Quelles perspectives pour l’IPE? Quand pourra-t-on voir plus clair dans les correctifs qui pourraient être apportés au système?
Il est prévu de faire un bilan d’étape de l’IPE avec les parties prenantes à cette opération. Ce bilan permettra d’avoir une vue d’ensemble sur cette nouvelle prestation. Cela va nous permettre de voir quels sont les points à améliorer dans le cadre de l’IPE.
Le montant mensuel de l’IPE est égal à 70% du salaire de référence (salaire mensuel moyen déclaré des 36 derniers mois), mais ne dépasse pas le SMIG. Ne pensez-vous pas que ce montant est faible? Là aussi, quelle solution?

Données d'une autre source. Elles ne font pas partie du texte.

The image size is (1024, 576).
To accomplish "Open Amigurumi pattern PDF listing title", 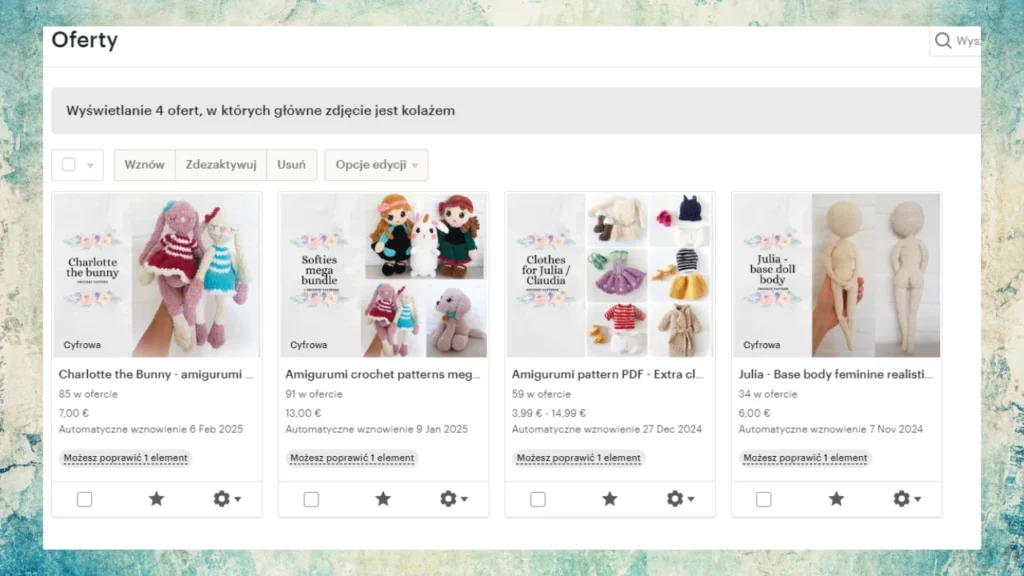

Cette question de montant est à inclure dans le bilan à venir de l’IPE. Le montant de cette indemnité, tel qu’il a été défini, correspond en effet à 70% du salaire de référence déclaré des 36 derniers mois précédant la perte d’emploi involontaire, mais ne dépassant pas le SMIG. Pour la majorité des assurés, ce calcul n’est pas pénalisant, puisque 73% des assurés ne sont pas concernés par ce plafonnement. Ceci dit, rien n’est figé. Il est tout à fait possible de revoir ce montant si la conjoncture et les moyens le permettent. Le plus important, c’est de commencer, l’évolution vient après.